They work for stores and airlines — could customer loyalty programs work in health care too?
ANN ARBOR, Mich. — When you buy a cup of coffee, a load of groceries, an airline ticket or a tank of gas these days, you probably pull out a customer loyalty card without even thinking about it. It might even be linked to how you pay.
You may be thinking mostly about the perks you're earning. But the place you're buying from is focused on keeping your business, getting your positive word of mouth to family and friends — and even making you more tolerant of problems for the sake of rewards.

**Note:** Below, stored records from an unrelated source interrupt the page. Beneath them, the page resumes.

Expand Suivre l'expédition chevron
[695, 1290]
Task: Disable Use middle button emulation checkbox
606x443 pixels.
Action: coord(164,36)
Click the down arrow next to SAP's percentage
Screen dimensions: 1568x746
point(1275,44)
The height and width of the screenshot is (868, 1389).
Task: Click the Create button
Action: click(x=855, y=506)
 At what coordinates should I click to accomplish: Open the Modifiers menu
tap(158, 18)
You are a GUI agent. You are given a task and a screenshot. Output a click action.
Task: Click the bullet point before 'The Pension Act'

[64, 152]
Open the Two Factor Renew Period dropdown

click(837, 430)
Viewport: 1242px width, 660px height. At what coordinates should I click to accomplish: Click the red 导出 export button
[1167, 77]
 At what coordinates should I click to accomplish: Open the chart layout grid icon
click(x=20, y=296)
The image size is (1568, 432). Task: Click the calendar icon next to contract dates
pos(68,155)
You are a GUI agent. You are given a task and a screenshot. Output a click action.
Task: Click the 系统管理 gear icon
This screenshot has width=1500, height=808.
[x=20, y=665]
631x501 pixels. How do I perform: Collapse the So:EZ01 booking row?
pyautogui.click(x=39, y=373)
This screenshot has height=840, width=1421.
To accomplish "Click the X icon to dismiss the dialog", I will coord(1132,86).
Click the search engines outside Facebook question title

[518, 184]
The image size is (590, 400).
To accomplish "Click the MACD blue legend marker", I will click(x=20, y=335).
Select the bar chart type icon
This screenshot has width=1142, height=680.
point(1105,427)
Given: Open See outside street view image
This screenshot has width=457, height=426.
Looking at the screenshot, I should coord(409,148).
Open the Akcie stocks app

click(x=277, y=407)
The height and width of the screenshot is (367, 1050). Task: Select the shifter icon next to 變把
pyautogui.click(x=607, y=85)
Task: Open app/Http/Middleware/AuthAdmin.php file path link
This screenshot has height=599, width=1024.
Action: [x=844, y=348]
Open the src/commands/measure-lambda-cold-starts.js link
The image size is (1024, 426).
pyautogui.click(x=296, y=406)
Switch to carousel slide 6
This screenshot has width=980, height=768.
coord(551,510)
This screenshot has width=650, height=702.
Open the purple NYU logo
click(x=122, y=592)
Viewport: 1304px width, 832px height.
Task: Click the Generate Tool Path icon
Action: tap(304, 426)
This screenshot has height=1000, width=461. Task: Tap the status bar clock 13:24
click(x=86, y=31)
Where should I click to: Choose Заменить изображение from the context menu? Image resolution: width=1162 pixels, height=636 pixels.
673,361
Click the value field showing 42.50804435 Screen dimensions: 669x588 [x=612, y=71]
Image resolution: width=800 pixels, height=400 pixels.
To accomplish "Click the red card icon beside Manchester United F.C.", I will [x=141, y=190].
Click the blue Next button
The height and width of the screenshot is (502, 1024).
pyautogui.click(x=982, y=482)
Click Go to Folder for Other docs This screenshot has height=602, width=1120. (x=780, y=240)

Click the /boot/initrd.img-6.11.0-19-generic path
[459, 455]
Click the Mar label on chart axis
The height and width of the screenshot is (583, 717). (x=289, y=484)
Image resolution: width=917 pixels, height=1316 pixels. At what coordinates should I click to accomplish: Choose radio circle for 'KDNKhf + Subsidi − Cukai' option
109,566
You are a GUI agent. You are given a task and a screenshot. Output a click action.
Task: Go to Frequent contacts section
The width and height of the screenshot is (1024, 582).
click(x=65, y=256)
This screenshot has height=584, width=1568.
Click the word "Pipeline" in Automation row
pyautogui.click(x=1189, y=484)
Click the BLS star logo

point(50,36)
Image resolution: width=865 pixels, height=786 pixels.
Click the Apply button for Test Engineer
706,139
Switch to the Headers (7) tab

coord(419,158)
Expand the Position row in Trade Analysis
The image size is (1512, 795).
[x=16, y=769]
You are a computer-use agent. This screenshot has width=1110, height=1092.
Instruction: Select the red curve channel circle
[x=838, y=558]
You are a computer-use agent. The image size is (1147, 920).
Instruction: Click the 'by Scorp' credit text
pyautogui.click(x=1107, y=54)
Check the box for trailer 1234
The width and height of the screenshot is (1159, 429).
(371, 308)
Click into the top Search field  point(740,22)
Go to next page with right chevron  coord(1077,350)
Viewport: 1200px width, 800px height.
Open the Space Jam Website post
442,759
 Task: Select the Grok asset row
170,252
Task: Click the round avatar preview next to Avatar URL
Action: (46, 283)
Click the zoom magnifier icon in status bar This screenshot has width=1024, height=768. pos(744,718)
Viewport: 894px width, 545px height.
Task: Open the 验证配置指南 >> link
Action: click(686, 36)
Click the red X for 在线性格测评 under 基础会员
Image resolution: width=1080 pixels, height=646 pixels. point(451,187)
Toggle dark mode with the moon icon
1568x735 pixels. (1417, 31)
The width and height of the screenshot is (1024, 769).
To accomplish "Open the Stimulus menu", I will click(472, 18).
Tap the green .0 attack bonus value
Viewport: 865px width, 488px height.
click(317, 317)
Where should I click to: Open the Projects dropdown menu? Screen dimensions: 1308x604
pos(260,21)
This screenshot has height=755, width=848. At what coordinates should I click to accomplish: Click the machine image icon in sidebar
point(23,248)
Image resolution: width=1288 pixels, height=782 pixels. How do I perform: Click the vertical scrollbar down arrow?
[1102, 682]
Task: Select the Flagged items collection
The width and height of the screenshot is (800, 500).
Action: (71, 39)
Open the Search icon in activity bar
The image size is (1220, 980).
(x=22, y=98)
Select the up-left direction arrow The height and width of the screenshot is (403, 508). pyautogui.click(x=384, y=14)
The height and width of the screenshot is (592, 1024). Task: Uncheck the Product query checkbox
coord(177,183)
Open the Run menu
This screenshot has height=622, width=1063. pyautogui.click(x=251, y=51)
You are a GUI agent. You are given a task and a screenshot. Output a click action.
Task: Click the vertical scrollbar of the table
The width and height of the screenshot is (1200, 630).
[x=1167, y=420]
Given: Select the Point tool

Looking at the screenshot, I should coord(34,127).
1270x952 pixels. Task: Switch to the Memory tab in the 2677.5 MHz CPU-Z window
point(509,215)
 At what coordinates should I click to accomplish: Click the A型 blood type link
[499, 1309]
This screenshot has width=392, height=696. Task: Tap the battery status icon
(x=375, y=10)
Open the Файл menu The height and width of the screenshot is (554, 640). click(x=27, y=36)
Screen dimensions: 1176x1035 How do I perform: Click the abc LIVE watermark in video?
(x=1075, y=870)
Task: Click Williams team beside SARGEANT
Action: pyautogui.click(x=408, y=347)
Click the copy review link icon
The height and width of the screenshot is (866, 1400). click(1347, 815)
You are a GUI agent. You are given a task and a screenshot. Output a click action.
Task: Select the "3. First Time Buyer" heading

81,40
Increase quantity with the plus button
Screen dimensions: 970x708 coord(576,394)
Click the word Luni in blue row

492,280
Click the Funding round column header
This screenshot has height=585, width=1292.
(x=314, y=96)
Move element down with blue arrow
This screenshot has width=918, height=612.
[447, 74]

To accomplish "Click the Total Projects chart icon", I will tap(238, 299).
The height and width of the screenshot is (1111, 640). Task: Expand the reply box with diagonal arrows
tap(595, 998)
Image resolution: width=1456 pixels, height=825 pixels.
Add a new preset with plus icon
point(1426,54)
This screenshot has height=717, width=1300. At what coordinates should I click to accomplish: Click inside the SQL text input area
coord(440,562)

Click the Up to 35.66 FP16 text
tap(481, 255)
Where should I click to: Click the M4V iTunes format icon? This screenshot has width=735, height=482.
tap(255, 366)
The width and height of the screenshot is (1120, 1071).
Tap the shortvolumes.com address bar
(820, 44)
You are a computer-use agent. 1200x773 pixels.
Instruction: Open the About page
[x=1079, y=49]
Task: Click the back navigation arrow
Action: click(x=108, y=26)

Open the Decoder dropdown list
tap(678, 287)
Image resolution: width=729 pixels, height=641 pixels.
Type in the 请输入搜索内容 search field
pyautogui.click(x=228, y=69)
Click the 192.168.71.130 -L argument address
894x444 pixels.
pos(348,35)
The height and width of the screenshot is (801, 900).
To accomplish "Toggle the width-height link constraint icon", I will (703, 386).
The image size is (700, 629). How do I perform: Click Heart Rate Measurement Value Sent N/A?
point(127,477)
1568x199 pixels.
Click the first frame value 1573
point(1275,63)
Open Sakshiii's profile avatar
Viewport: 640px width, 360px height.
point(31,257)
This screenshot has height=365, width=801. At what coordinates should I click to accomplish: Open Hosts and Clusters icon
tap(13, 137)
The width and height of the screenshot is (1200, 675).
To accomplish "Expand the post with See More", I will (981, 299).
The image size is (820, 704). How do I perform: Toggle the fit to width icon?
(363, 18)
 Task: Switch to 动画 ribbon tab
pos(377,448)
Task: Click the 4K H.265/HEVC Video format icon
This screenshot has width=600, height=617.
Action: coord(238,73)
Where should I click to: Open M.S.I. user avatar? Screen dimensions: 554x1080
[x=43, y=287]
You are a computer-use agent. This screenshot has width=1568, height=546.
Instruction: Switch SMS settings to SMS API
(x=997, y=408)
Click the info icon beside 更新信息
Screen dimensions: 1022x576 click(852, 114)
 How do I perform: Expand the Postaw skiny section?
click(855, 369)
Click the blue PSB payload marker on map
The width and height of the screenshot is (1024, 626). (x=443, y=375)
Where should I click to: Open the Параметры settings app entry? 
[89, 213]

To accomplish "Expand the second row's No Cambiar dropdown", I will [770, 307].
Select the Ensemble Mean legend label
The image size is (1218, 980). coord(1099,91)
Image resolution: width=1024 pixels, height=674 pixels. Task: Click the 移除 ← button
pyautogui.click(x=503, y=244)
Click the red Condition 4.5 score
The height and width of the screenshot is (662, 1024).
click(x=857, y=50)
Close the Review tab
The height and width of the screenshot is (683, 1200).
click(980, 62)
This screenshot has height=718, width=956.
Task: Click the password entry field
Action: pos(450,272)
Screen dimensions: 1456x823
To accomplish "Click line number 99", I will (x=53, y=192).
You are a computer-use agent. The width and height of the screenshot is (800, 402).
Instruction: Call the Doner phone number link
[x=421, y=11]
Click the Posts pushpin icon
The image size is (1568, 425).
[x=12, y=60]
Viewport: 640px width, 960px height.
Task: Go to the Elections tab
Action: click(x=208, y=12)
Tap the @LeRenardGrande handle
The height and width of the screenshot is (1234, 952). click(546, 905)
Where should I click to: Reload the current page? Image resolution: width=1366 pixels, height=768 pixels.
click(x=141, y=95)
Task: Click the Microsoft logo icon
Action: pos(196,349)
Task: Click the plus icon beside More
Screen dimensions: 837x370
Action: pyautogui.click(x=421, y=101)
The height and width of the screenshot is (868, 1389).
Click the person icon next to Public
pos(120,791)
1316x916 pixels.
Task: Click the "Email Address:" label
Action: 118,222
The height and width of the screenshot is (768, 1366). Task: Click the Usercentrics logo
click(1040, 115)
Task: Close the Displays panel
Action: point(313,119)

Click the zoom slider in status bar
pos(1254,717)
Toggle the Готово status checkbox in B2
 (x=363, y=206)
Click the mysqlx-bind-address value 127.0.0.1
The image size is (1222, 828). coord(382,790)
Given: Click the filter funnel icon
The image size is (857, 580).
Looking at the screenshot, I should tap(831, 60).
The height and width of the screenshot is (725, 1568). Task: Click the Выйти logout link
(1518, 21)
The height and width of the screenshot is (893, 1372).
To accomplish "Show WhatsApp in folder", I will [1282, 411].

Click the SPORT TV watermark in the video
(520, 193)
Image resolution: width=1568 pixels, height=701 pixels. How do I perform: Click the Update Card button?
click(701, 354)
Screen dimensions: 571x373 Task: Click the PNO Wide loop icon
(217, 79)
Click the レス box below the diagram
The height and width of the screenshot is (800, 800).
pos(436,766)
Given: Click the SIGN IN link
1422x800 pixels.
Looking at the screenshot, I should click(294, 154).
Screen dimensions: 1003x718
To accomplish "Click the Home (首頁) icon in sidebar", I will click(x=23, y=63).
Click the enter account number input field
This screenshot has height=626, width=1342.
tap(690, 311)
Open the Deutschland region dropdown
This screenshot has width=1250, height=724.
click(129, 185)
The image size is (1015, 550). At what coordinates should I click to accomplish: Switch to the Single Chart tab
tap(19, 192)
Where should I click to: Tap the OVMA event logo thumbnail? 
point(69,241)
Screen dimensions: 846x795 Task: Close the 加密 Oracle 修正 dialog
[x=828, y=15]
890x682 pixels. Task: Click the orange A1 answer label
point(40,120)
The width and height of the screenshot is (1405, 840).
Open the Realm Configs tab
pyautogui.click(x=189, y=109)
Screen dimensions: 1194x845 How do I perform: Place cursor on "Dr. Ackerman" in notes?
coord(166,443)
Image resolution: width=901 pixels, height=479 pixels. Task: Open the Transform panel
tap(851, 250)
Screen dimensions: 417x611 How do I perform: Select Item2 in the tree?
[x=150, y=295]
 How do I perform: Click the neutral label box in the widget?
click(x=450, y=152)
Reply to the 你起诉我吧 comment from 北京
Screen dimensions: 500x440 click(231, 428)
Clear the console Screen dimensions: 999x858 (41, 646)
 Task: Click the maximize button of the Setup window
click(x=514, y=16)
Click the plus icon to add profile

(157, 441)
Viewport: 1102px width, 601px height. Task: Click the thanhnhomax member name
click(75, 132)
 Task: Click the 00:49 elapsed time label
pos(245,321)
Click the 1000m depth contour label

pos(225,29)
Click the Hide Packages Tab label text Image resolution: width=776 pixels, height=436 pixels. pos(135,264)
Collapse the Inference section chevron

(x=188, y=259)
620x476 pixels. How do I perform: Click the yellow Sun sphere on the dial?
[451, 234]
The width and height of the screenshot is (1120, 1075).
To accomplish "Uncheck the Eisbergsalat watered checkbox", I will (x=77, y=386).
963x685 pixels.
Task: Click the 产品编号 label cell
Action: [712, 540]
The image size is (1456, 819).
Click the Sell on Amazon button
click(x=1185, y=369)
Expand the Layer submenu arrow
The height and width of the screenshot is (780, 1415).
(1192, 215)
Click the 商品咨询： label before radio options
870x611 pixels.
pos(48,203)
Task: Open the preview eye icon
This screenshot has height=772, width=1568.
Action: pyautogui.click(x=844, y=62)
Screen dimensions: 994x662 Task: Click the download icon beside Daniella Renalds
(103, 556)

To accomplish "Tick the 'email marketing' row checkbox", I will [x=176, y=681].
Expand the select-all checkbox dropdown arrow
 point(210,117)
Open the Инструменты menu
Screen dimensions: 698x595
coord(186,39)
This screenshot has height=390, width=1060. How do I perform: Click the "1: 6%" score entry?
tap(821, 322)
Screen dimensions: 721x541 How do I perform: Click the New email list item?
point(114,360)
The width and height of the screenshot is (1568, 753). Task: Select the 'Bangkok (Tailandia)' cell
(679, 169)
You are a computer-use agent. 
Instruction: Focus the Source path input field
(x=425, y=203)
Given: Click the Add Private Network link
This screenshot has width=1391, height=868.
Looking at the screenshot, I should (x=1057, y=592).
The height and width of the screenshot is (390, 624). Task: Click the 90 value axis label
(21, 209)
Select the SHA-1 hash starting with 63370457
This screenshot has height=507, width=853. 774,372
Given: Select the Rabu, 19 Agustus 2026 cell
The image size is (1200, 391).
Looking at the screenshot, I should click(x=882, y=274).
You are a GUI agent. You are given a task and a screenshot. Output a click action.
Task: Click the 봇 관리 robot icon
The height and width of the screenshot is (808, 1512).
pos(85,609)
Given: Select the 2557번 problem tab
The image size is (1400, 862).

Now, a team from the University of Michigan Medical School has proposed that healthcare providers should offer the same kinds of programs — for reasons that go far beyond what other businesses use them for.
In a new viewpoint piece in the journal JAMA, a trio of U-M healthcare researchers affiliated with the U-M Institute for Healthcare Policy and Innovation lays out the case for customer loyalty programs in healthcare.
The main driver, they say, should be the need for hospitals, clinics and other providers to keep patients coming back to them so they can succeed as Accountable Care Organizations.
ACOs give healthcare providers a chance to earn extra payments if they provide high-quality care and keep healthcare cost growth down for a defined population of patients, in part by keeping patients healthy so they need less medical care.
Trouble is, those populations keep shifting. About 38 percent of those who saw doctors in a Medicare ACO's network in a given year, according to one study, were seeing patients outside the ACO by the next year.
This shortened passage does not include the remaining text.